Eine von ihnen ist Julia Leyk. Die 12-Jährige ist aufgeregt, denn gleich wird sie mit ihrem Pony „Luna“ zum ersten Mal an einer „Western Pleasure“ teilnehmen. Bei dieser Disziplin reiten alle Teilnehmer der Prüfung gleichzeitig in der Bahn und präsentieren den Richtern ihre Pferde in den Gangarten Schritt, Trab und Galopp. Das Pony von Julia Leyk ist noch unerfahren, sie ist sich nicht sicher, wie es auf die Zuschauer und die anderen Pferde in der Bahn reagieren wird.

„Bei der ,Western Pleasure‘ werden hauptsächlich die Bewegungen des Pferdes bewertet“, erklärt Richterin Constance Waber die Punktevergabe, „aber auch, wie harmonisch das Gesamtbild zwischen Pferd und Reiter ist.“ Gerade bei den Einsteigern sei das wichtig, damit die richtigen Anreize für die Weiterentwicklung von Pferd und Reiter gesetzt würden: „Wir richten im Sinne des Tierwohls. Das Pferd soll seine Arbeit gerne machen.“

Diese Haltung macht auch für Andrea Duckstein-Otten das Westernreiten aus. Sie ist Vorsitzende des Landesverbandes Hamburg/Schleswig-Holstein der Ersten Westernreiter Union (EWU), der das Turnier ausrichtet. „Gutes ,Horsemanship‘ gehört für die meisten Westernreiter zum Sport dazu.“ „Horsemanship“, das beschreibt eine Philosophie zur Kommunikation und dem Umgang mit dem Pferd, inspiriert von der Arbeitsreitweise der Cowboys. „Ein Unterschied zum englischen Reiten ist natürlich der große Westernsattel und die einhändige Zügelführung. Aber auch eine artgerechte Haltung mit genügend Auslauf und Gesellschaft gehören für uns dazu. Das setzten wir auch auf den Turnieren um: Bei uns steht kein Pferd den ganzen Tag auf dem Anhänger.“ Stattdessen bekommt jedes Pferd einen kleinen, provisorischen Auslauf gebaut, so dass es grasen und andere Pferde sehen kann.

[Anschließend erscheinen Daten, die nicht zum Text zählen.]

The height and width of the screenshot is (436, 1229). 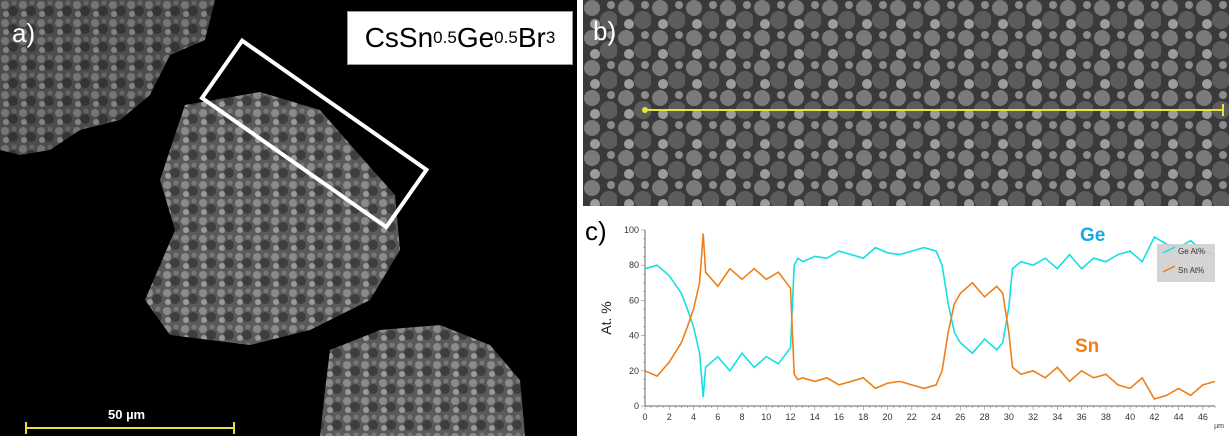 I want to click on x-tick-label: 36, so click(x=1082, y=417).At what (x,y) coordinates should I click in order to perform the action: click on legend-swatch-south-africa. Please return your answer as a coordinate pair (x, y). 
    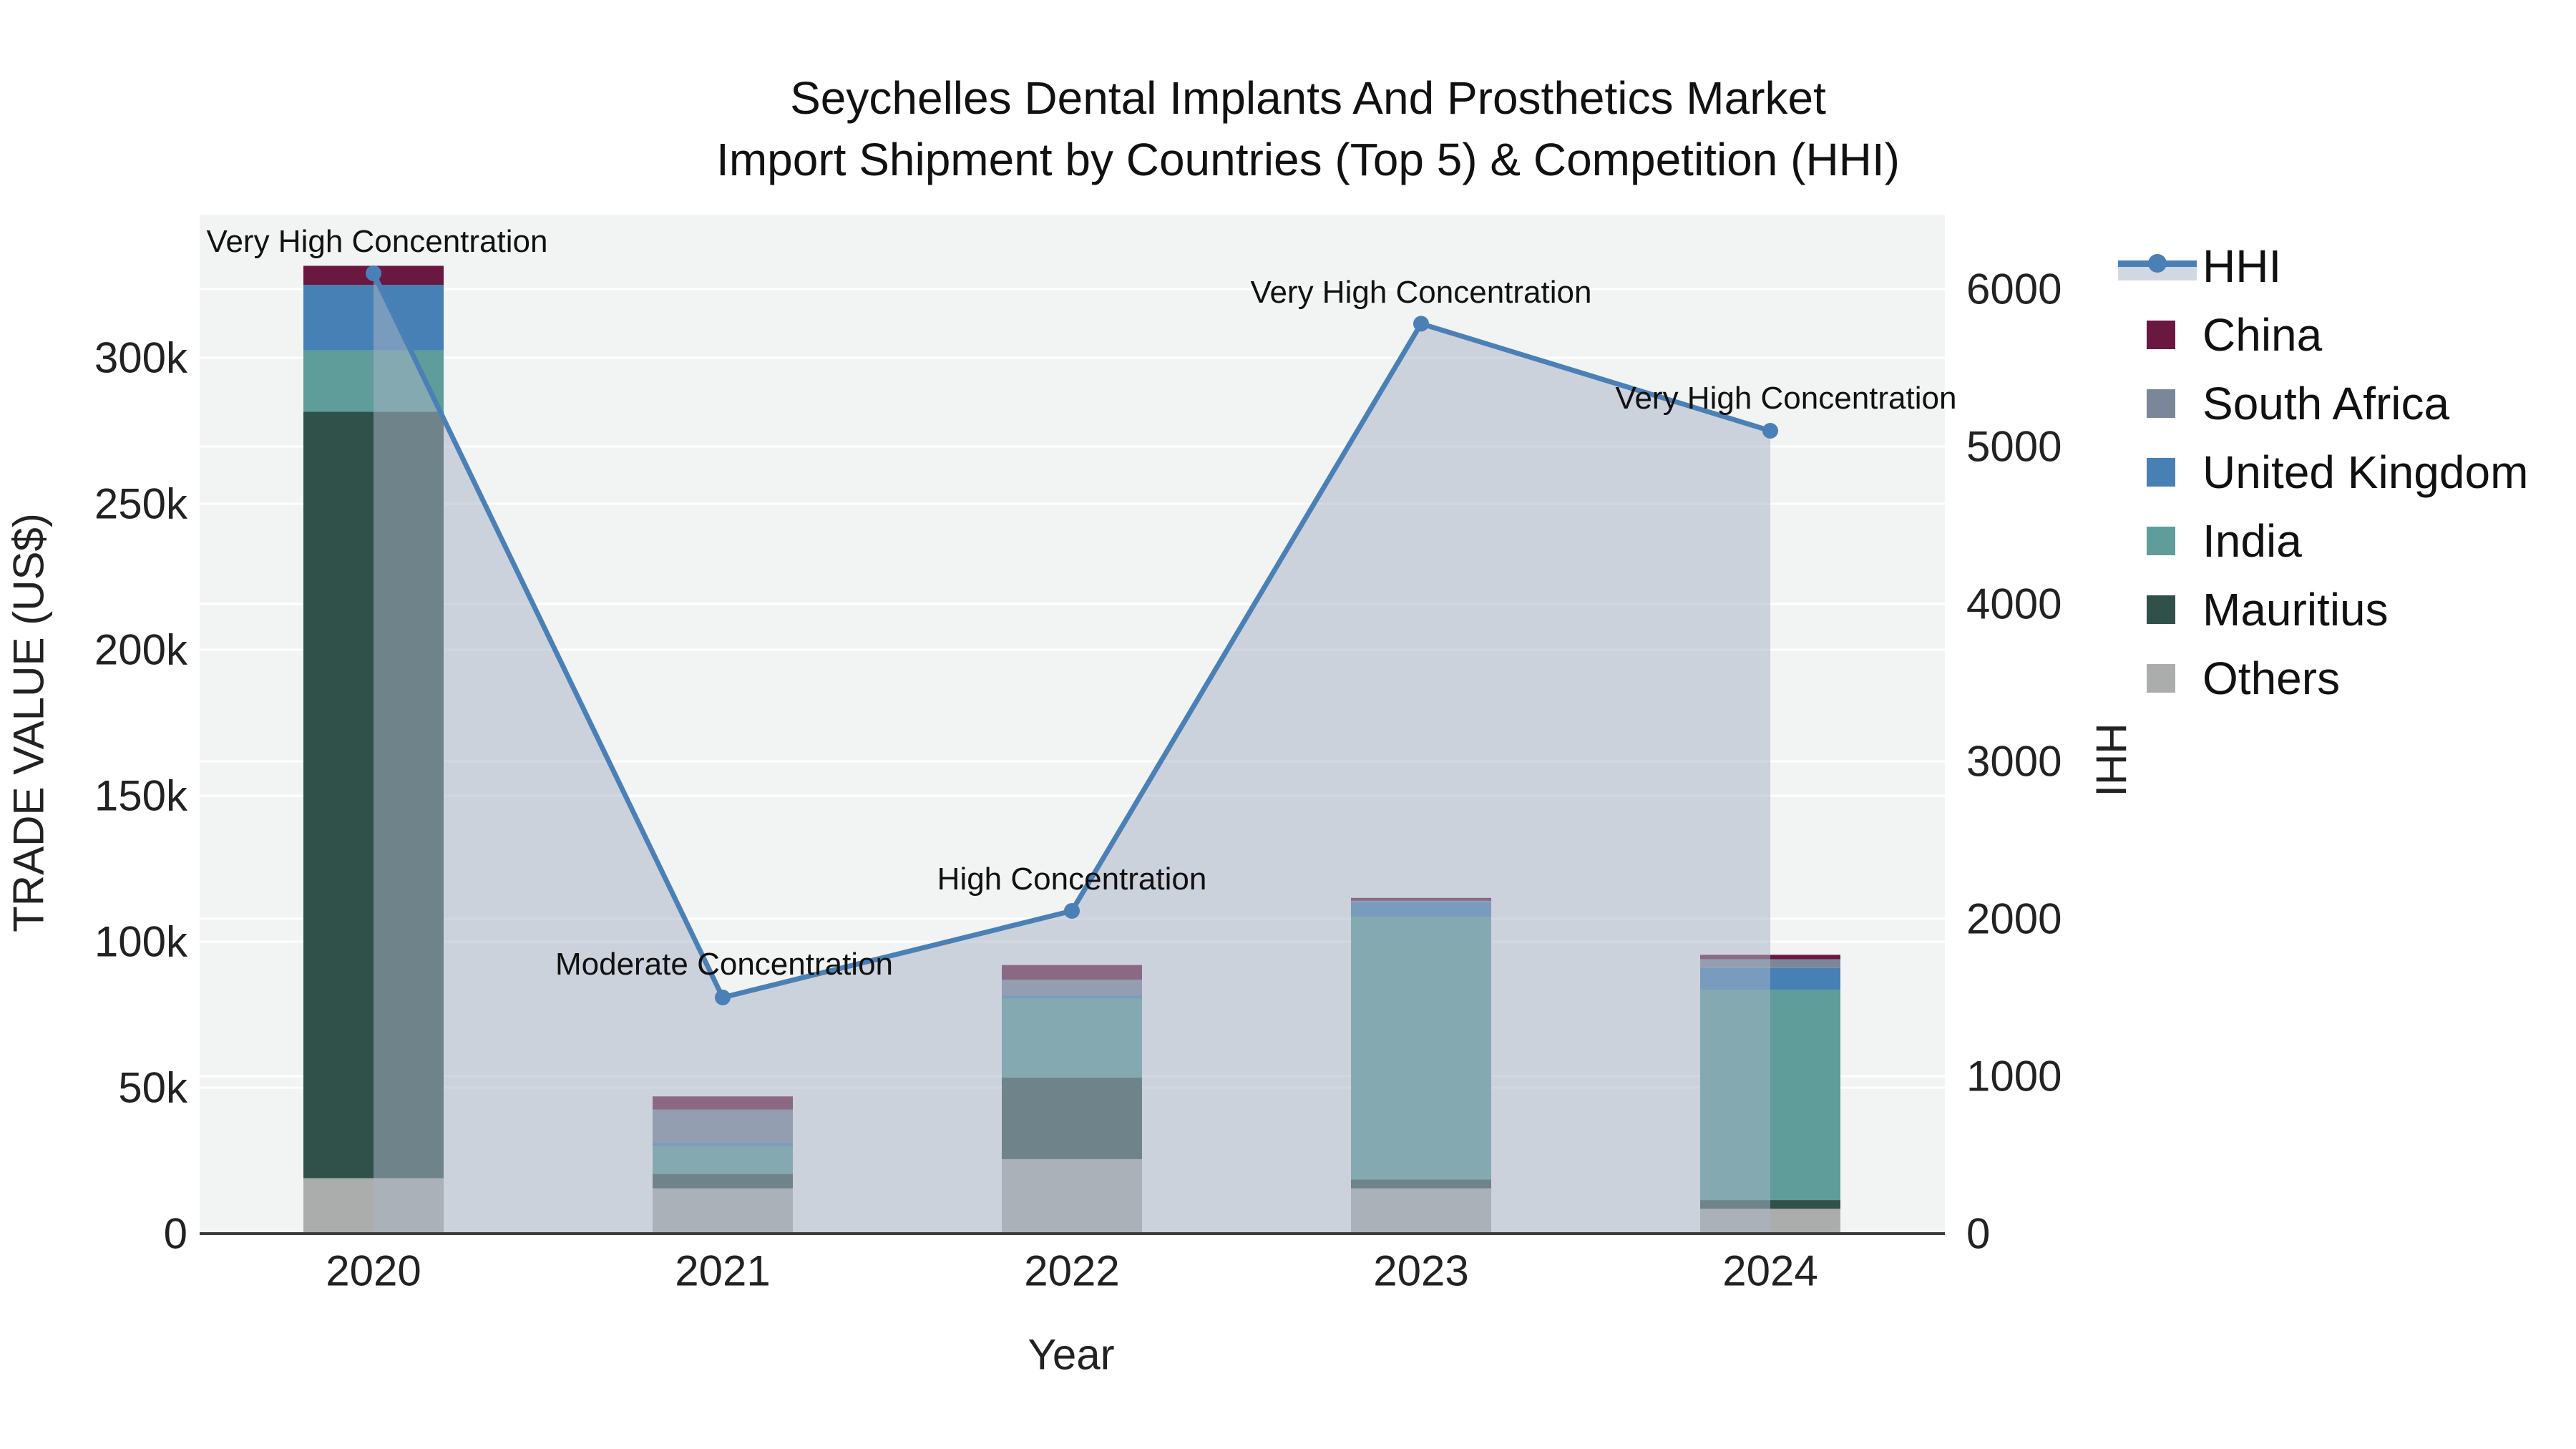
    Looking at the image, I should click on (2161, 403).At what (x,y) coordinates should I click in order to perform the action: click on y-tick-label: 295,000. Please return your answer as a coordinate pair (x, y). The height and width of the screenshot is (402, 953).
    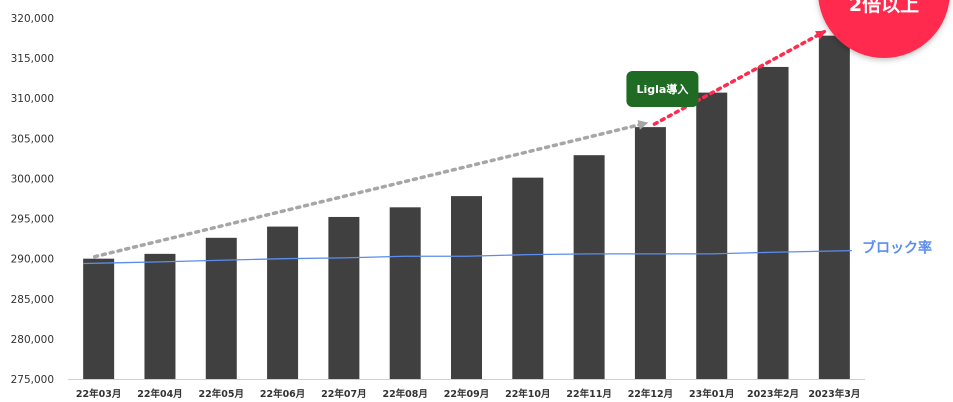
    Looking at the image, I should click on (32, 220).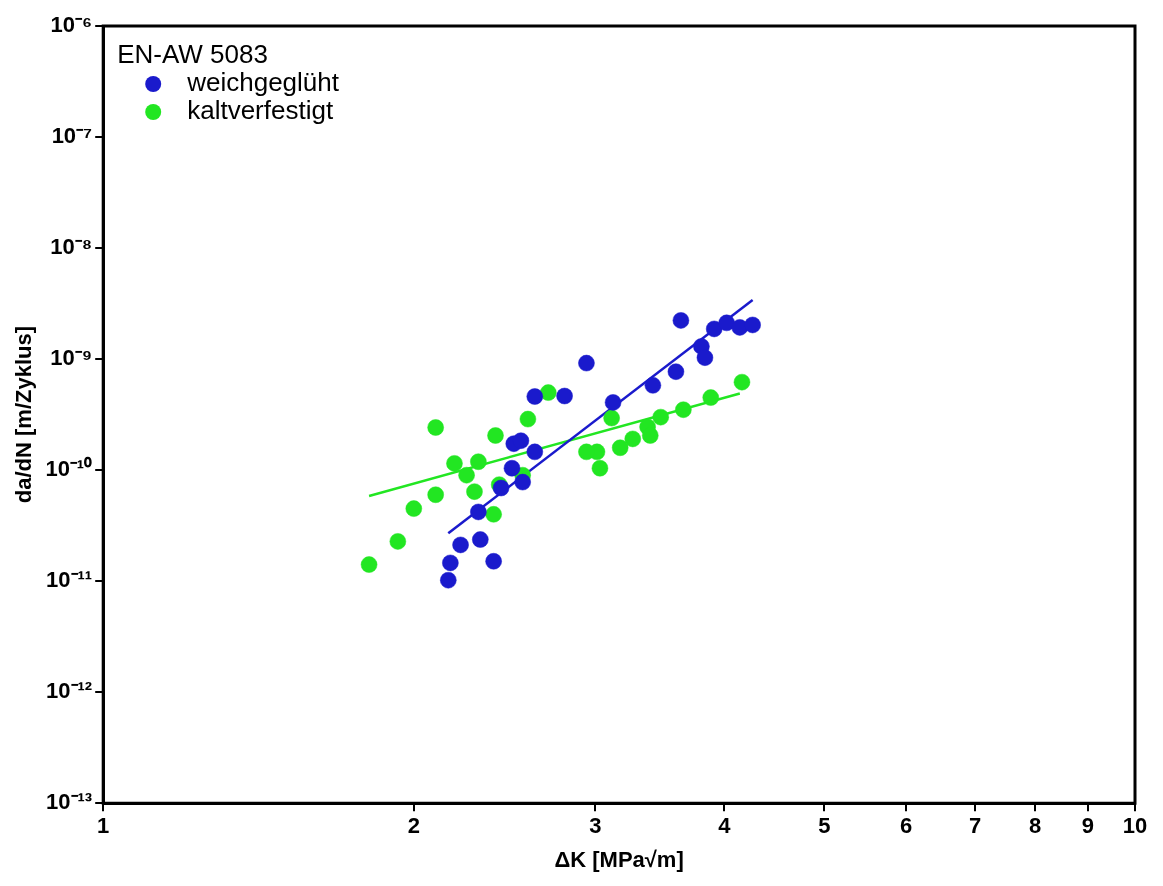 The image size is (1163, 886). I want to click on x-tick-label: 10, so click(1135, 826).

Das Westernreiten überzeugt immer mehr Menschen. Die Mitgliederzahlen der EWU steigen zwar langsam, aber stetig. Der Landesverband Hamburg/Schleswig-Holstein zählt über 600 Mitglieder, bundesweit sind es immerhin 9000. „Wer auf einem Westernturnier fliegende Lassos erwartet, wird wahrscheinlich enttäuscht. Eine gut gerittene Westernprüfung soll leicht aussehen.“ Gerade die Ruhe und Nervenstärke der Westernpferde machen für Andrea Duckstein-Otten den Reiz an diesem Sport aus. „Das Cowboy-Feeling muss man eher im Drumherum suchen.“

Eigentlich wollten Nicole und Henning Ramm das Turnier auf ihrem Hof in diesem Jahr wegen Umbauarbeiten ausfallen lassen. Dann ließen sie sich aber doch überreden. Das Turnier hat mittlerweile schließlich Tradition. Der große organisatorische Aufwand lohnt sich, findet Nicole Ramm: „Die Teilnehmer freuen sich das ganze Jahr auf dieses Turnier, besonders wegen der familiären Atmosphäre. Und wir freuen uns über tolle Ritte und zufriedene Teilnehmer.“

Eine zufriedene Teilnehmerin ist auch Julia Leyk. Ihre erste „Western Pleasure“ hat Pony Luna ganz entspannt gemeistert. Dafür wurden die beiden mit dem 2. Platz und einer roten Schleife belohnt. Ein richtiges Westernpferd lässt sich eben nicht so leicht aus der Ruhe bringen.